Houve medo por parte da elite rural da desorganização do trabalho no campo e junto a
isso ocorre um receio por parte daqueles que habitam o Rio de Janeiro da possibilidade de
uma chegada em massa de negros provenientes das fazendas para a cidade. Este medo não
estava presente apenas em 1888 e 1889, no decorrer da década de 1880 com o crescente
47
levante de escravos no campo o medo se estabeleceu entre seus proprietários, o receio das
revoltas e a possibilidade da ausência de mão de obra no cultivo da terra.

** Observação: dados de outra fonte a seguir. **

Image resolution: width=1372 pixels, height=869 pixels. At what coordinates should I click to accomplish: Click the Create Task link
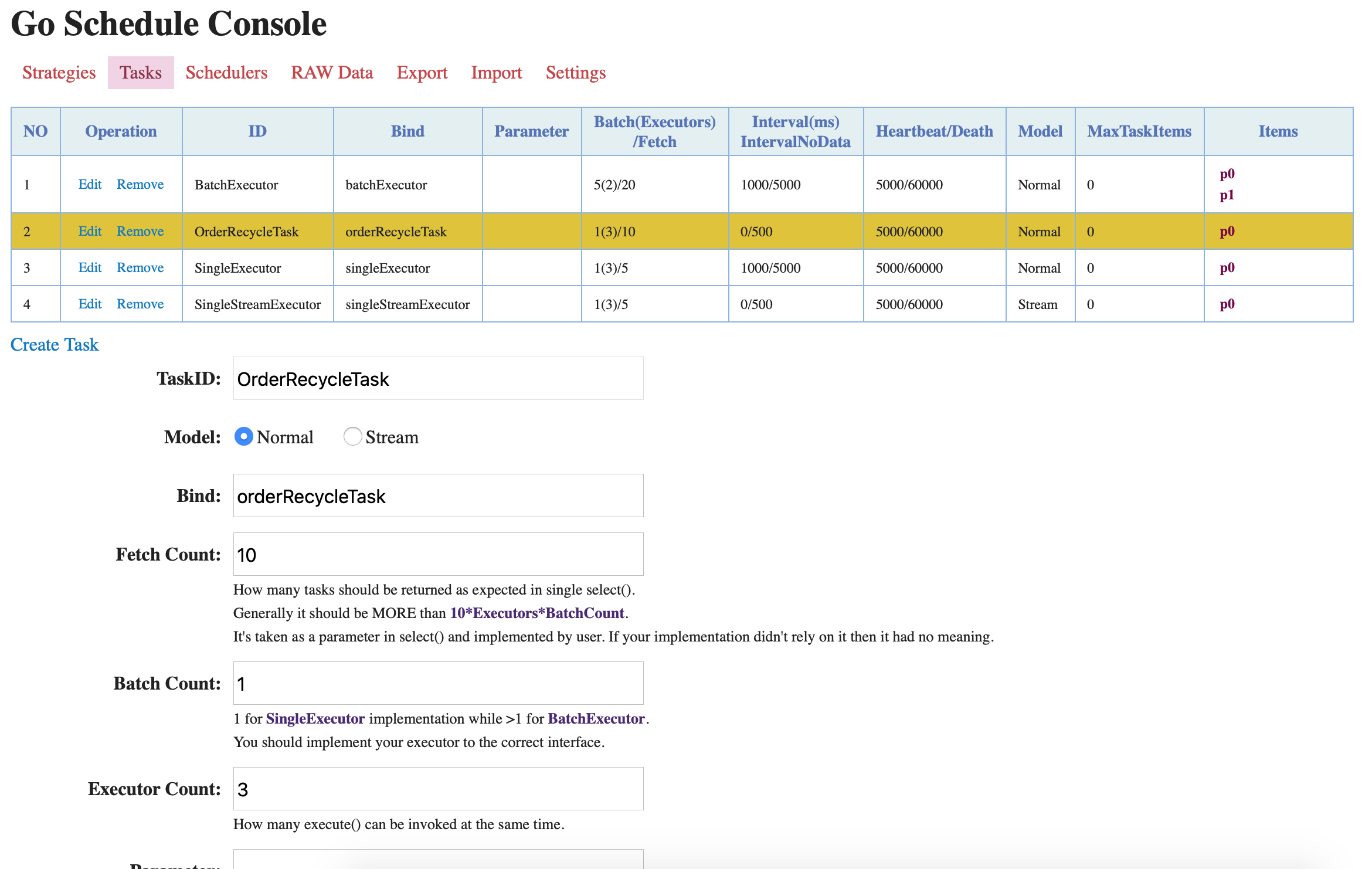tap(55, 345)
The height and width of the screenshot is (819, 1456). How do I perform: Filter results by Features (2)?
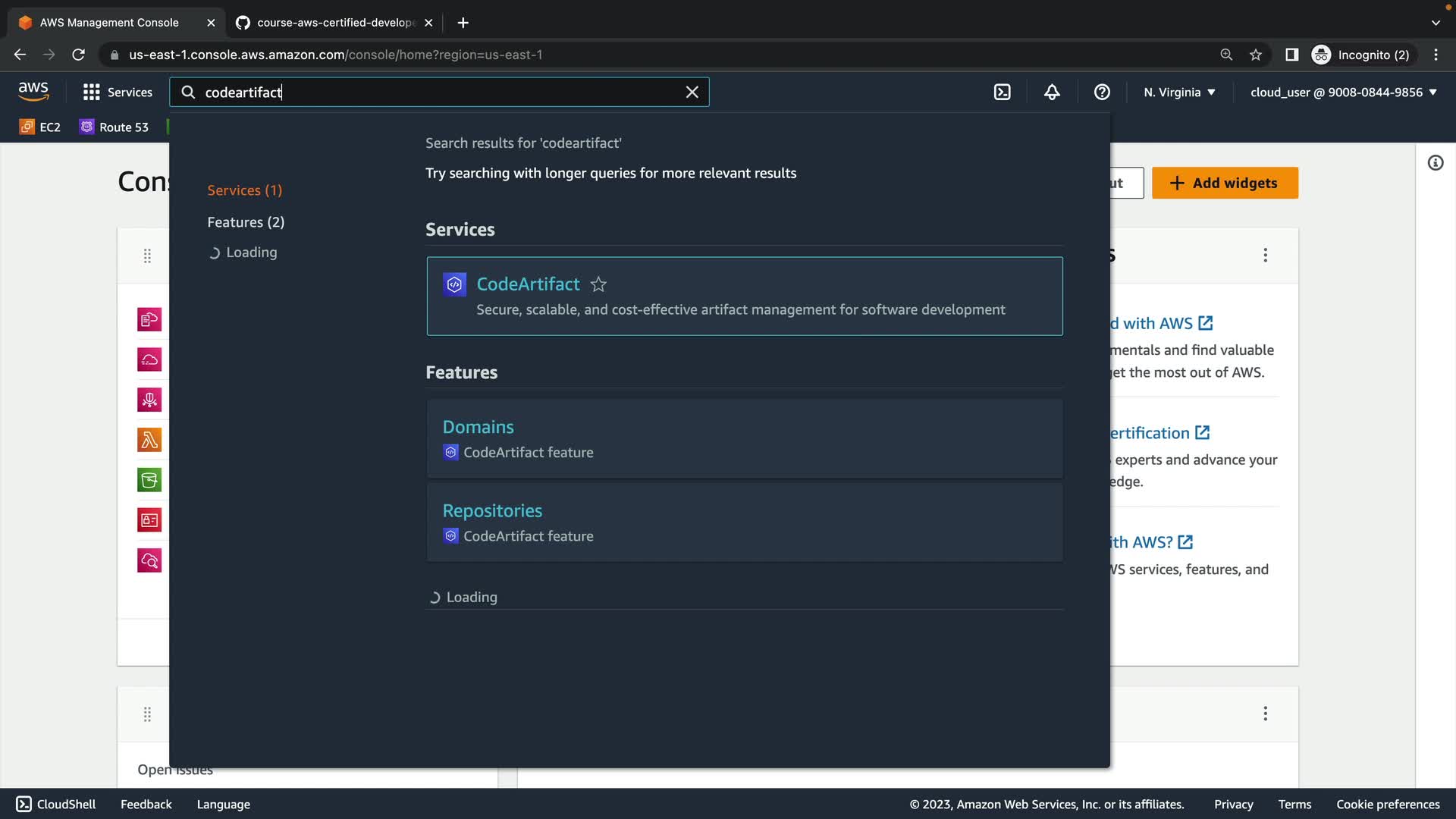click(x=246, y=222)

O “grande medo” cresce exponencialmente e gerou a máxima da retirada dos libertos
da cidade para o campo, que viria a engrossar a disputa por postos de trabalho nas fábricas,
que na disputa entre nacionais e imigrantes seria gerado um grande número de desempregados
urbanos.
A imprensa desempenhou um papel de fundamental importância, ao estampar nas
paginas de seus impressos o “grande medo” que se espalhara por todos os cantos. O Jornal do
Commercio, veículo de grande circulação no período desempenhou um papel fundamental no
ano de 1890, ao expor em suas letras noticias que estimulavam a vinda de libertos pra cidade
e ao mesmo tempo outras que afirmavam a necessidade de se manter a população negra no
campo. A imprensa teve um papel importante no alarde sobre a migração de libertos para a
capital Federal. Porém, ainda se faz necessário que outras fontes sejam melhor analisadas,
inclusive outros impressos, afim de identificar em qual proporção se deu a influência destes
na ideia do crescimento demográfico gerado pela população negra.

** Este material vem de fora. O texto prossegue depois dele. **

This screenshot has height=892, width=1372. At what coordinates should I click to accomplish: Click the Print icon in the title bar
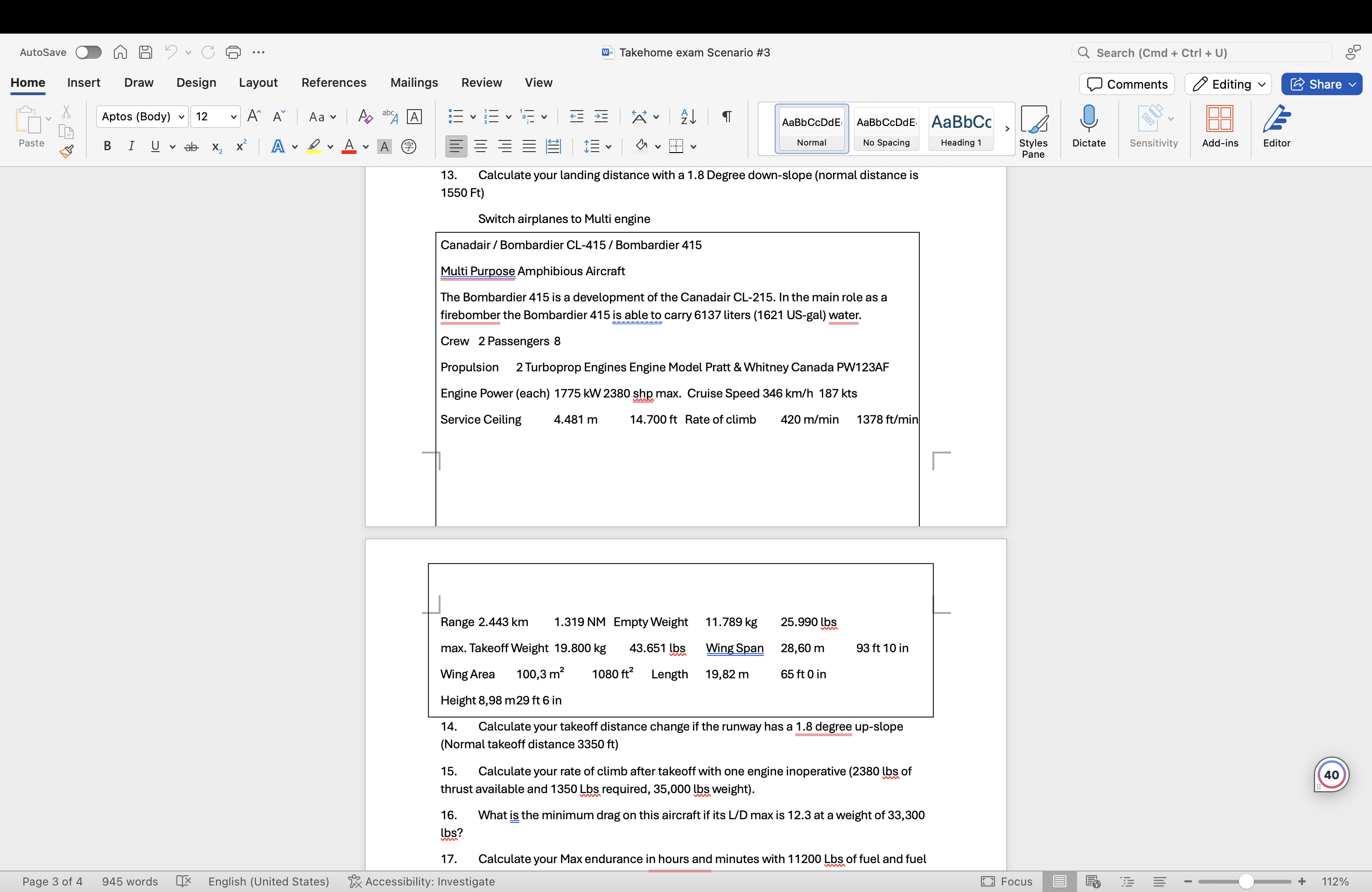[233, 52]
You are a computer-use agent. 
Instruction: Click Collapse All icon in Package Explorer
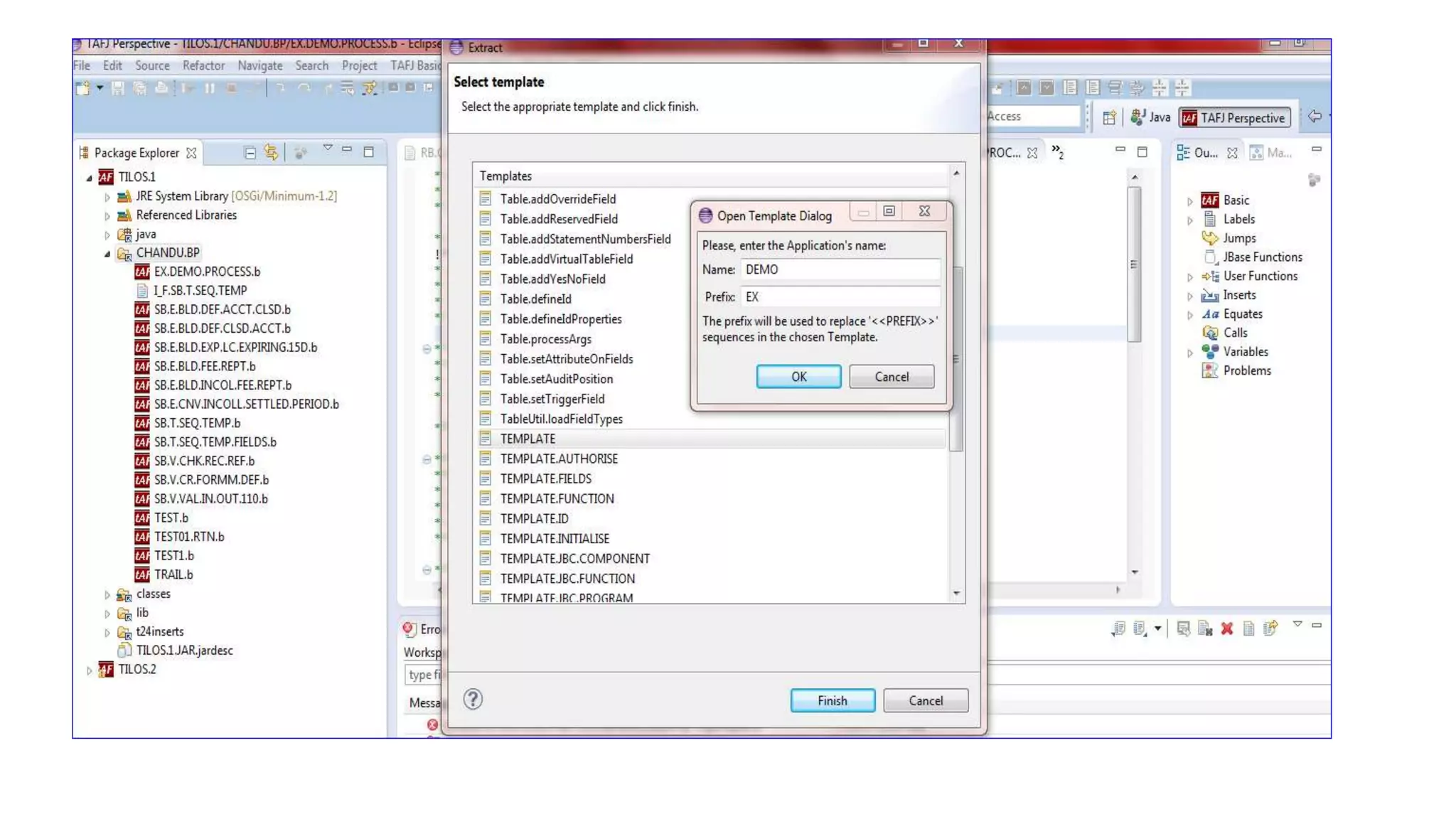coord(250,152)
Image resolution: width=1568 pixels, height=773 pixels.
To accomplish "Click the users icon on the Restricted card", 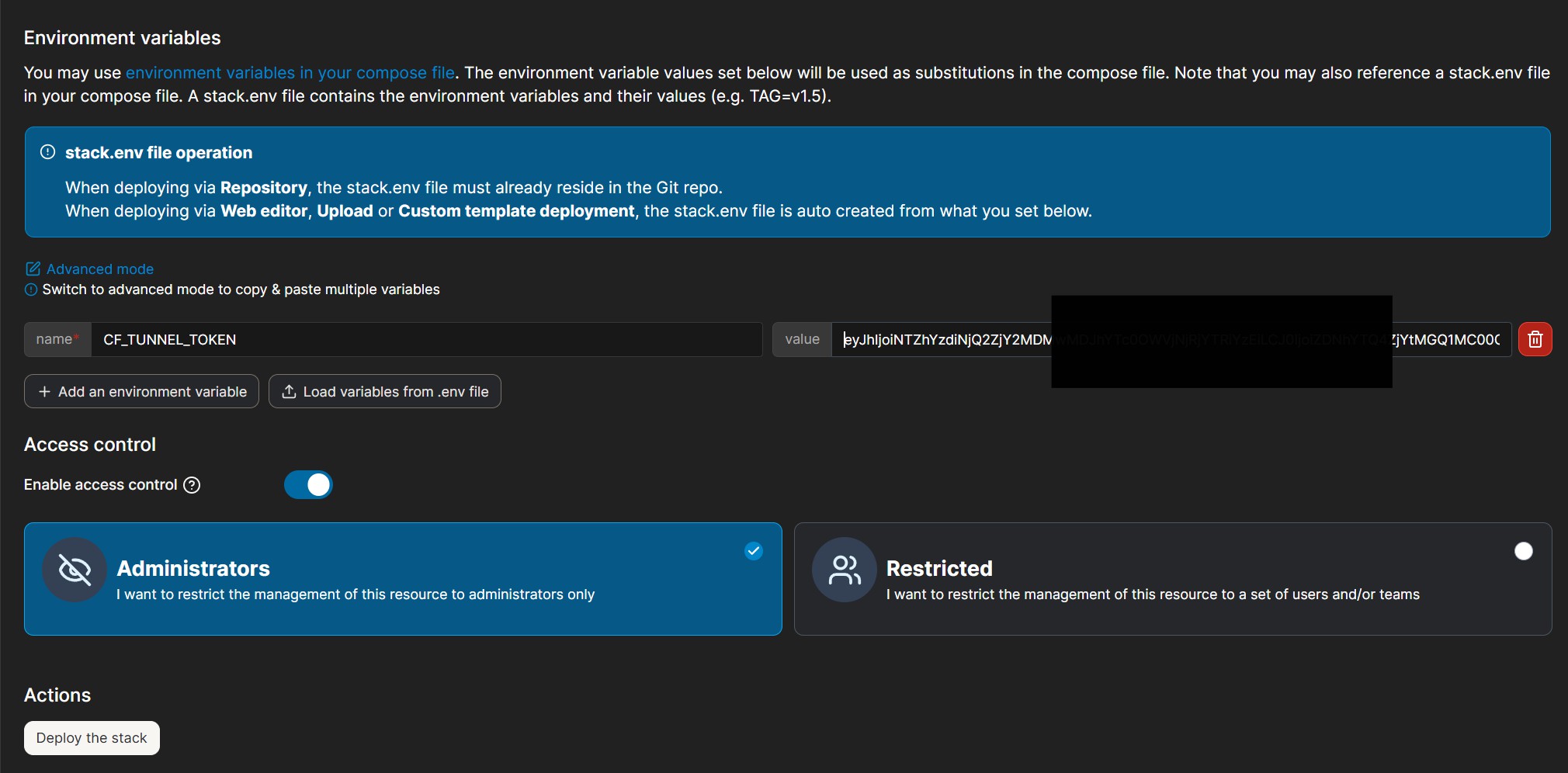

Além disso, existe uma necessidade dos pesquisadores que estudam a formação das
favelas, sobretudo da região central da cidade se utilizem de outras fontes que permitam
compreender a origem de seus habitantes: certidões de nascimento, registros de óbito e até
mesmo fontes criminais. Pois, foi desenvolvida a ideia de que a formação destes espaços se
deu pela população negra e por aqueles que foram expulsos do centro da cidade no processo
de reformulação do espaço urbano no início do século XX, sobretudo após o “bota-abaixo”
promovido pelo então prefeito Pereira Passos.
Em via de regra a explicação mais generalizada que se utilizou no mundo inteiro foi a
teoria da liberação da mão de obra do campo para a cidade, gerando um exercito de reserva de
trabalhadores que serviria como mão de obra para a futura industrialização, e no caso do
Brasil não foi diferente. A trajetória de ex-escravos que se segue após 1888 foi fruto de
notícias alarmantes veiculadas pelos jornais da época e pelas ideias liberais que vislumbravam
a modernização do Brasil, como forma de inseri-lo nas correntes de pensamento que
figuravam no contexto internacional.
Como apresentando neste trabalho a imigração em massa da população negra para o
Rio de Janeiro mais assustou do que se efetivou. Me levando a crer que este processo que até
então foi propagado de fato não ocorreu, mas que se propagou no decorrer de um longo
espaço de tempo. Haja vista que para alguns o fim da escravidão era a ultima etapa necessária
para a liberação da mão de obra que seria necessária para a industrialização brasileira.